Advantages and Challenges of Containerization

Even if containerization conveys numerous advantages to freight distribution, it does not come without challenges. The main advantages of containerization are:

  • Standardization. The container is a standard transport product that can be handled anywhere in the world (ISO standard) through specialized modes (ships, trucks, barges, and wagons), equipment, and terminals. Each container has a unique identification number and a size type code, allowing to be a unique transport unit that can be managed as such.
  • Flexibility. Containers can be used to carry a wide variety of goods such as commodities (coal, wheat), manufactured goods, cars, and refrigerated (perishable) goods. There are adapted containers for dry cargo, liquids (oil and chemical products), and refrigerated cargo. Discarded containers can be recycled and reused for other purposes.
  • Costs. Container transportation offers lower transport costs due to the advantages of standardization. Moving the same amount of break-bulk freight in a container is about 20 times less expensive than conventional means. Containers enable economies of scale at modes and terminals that were not possible through standard break-bulk handling. The main cost advantages of containerization are derived from lower intermodal transport costs.
  • Velocity. Transshipment operations are minimal and rapid, and ship port turnaround times have been reduced from 3 weeks to about 24 hours. Because of this transshipment advantage, transport chains involving containers are faster. Container shipping networks are well connected and offer a wide range of shipping options. Containerships are also faster than regular cargo ships and offer a frequency of port calls allowing a constant velocity.
  • Warehousing. The container is its own warehouse, protecting the cargo it contains. This implies simpler and less expensive packaging for containerized cargoes, particularly consumption goods. The stacking capacity on ships, trains (double-stacking), and on the ground (container yards) is a net advantage of containerization. With the proper equipment, a container yard can increase its stacking density.
  • Security and safety. The container contents are unknown to carriers since it can only be opened at the origin (seller/shipper), at customs, and the destination (buyer). This implies reduced spoilage and losses (theft).

The main drawbacks of containerization are:

  • Site constraints. Containers are a large consumer of terminal space (mostly for storage), implying that many intermodal terminals have been relocated to the urban periphery. Draft issues at the port are emerging with the introduction of larger containerships, particularly those of the post-Panamax class.
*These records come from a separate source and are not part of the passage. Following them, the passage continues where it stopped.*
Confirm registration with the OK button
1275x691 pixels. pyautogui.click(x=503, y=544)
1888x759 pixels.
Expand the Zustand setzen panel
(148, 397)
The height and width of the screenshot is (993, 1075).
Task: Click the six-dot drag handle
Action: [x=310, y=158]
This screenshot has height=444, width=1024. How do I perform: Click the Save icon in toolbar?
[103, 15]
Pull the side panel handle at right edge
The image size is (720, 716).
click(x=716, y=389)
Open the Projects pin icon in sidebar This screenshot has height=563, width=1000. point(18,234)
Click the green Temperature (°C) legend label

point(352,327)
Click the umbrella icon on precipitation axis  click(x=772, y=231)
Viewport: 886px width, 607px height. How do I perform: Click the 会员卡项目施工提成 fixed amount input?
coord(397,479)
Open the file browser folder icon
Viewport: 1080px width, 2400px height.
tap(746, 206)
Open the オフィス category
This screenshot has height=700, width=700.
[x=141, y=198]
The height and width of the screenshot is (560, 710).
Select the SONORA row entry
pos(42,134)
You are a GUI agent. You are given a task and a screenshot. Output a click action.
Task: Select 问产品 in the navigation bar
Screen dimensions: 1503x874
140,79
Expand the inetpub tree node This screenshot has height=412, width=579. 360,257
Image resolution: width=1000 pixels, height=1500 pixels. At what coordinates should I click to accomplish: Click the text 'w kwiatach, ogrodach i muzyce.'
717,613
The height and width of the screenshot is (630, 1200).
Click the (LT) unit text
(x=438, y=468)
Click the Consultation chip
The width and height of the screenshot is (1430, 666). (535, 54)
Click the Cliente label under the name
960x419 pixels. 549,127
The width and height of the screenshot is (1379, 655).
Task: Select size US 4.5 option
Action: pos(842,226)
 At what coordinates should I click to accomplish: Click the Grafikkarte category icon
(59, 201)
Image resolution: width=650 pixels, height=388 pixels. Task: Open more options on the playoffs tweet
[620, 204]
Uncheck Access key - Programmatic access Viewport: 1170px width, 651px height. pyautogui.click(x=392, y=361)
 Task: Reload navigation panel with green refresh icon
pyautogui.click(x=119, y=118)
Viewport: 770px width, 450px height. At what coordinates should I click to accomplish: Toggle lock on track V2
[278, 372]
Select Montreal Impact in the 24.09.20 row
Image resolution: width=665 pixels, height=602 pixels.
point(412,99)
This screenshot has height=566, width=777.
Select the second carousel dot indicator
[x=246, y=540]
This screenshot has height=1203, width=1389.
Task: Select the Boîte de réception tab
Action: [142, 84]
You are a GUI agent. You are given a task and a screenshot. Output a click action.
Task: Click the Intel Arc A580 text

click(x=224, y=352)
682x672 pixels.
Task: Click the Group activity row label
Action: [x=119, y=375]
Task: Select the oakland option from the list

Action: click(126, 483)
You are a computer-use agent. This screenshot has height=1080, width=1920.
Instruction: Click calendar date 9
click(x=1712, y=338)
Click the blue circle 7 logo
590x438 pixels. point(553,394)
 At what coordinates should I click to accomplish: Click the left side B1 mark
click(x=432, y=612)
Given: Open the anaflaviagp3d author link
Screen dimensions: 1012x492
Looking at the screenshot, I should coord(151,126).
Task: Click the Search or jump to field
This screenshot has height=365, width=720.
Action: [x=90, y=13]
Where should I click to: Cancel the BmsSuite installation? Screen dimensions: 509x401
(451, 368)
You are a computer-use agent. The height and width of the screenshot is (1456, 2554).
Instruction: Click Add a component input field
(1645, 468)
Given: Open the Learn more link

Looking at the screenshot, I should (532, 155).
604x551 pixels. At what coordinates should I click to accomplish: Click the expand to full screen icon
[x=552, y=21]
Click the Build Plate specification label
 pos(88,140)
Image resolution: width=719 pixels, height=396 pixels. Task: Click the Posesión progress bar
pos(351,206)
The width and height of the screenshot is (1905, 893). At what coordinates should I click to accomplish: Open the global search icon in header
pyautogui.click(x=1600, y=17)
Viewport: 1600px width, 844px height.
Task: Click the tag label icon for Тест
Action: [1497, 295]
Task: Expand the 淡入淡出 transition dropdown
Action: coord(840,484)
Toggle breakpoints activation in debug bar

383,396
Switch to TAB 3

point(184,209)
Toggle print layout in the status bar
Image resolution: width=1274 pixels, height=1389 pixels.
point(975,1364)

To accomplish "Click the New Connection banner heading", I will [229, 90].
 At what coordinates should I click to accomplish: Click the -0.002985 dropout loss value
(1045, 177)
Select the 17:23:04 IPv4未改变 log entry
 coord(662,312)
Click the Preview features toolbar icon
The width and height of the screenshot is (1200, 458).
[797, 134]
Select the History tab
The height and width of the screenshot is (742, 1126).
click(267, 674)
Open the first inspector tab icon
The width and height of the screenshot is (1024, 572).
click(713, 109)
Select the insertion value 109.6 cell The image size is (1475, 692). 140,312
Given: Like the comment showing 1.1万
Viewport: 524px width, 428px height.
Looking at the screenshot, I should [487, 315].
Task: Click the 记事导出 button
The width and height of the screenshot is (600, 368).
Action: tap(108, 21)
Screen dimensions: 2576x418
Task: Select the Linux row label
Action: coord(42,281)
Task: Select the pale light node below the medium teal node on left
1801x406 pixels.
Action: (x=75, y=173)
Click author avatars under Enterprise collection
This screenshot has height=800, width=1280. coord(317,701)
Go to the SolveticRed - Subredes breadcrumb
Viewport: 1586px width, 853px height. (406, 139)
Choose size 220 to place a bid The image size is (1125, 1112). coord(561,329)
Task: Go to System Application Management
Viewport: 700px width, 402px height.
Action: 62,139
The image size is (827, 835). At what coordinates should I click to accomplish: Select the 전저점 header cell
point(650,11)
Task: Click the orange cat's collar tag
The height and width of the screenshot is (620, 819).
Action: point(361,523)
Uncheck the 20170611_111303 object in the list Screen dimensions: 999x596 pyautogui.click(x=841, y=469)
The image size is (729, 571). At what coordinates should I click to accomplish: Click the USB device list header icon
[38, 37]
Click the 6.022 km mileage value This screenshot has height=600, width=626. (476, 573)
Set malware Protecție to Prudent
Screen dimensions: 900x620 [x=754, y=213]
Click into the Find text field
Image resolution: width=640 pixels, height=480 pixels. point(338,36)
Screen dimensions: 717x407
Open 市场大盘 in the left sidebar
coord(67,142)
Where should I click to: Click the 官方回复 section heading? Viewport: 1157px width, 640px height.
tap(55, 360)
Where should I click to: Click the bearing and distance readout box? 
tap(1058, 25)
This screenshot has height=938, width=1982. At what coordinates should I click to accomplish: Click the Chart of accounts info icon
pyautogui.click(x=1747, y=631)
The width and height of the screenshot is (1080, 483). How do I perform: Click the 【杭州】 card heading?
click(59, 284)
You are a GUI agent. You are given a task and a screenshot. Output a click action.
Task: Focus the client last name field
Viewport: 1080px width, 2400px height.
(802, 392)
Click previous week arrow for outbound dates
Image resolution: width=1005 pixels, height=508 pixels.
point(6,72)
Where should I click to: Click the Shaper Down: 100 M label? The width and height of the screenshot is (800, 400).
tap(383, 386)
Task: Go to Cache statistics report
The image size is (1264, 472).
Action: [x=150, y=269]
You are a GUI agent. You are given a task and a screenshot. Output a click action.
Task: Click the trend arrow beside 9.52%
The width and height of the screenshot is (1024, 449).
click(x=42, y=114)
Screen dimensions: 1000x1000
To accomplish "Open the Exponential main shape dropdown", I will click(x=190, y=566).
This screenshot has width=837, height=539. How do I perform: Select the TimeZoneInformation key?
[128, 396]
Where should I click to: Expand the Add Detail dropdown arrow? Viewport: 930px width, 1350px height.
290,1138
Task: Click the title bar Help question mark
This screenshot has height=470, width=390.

A large post-Panamax containership requires a draft of at least 13 meters.
  • Capital intensiveness. Container handling infrastructures and equipment (giant cranes, warehousing facilities, inland road, rail access) are important capital investments that require large pools of available capital. This requires the resources of large corporations or financial institutions. Further, the push towards automation is increasing the capital intensiveness of intermodal terminals.
  • Stacking. The complexity of the arrangement of containers, both on the ground and modes (containerships and double-stack trains), requires frequent restacking, which incurs additional costs and time for terminal operators. The larger the load unit or the yard, the more complex its operational management.
  • Repositioning. Because of trade imbalances, many containers are moved empty (20% of all flows). However, either full or empty, a container takes the same amount of space. The observed divergence between production and consumption at the global level requires the repositioning of containerized assets over long distances (transoceanic).
  • Theft and losses. High-value goods and a load unit that can forcefully be opened or carried away (on a truck) implied a level of cargo vulnerability between a terminal and the final destination. About 1,500 containers are lost at sea each year (fall overboard), mainly because of bad weather.
  • Illicit trade. The container is an instrument used in the illicit trade of goods, drugs, and weapons, as well as for illegal immigration (rare).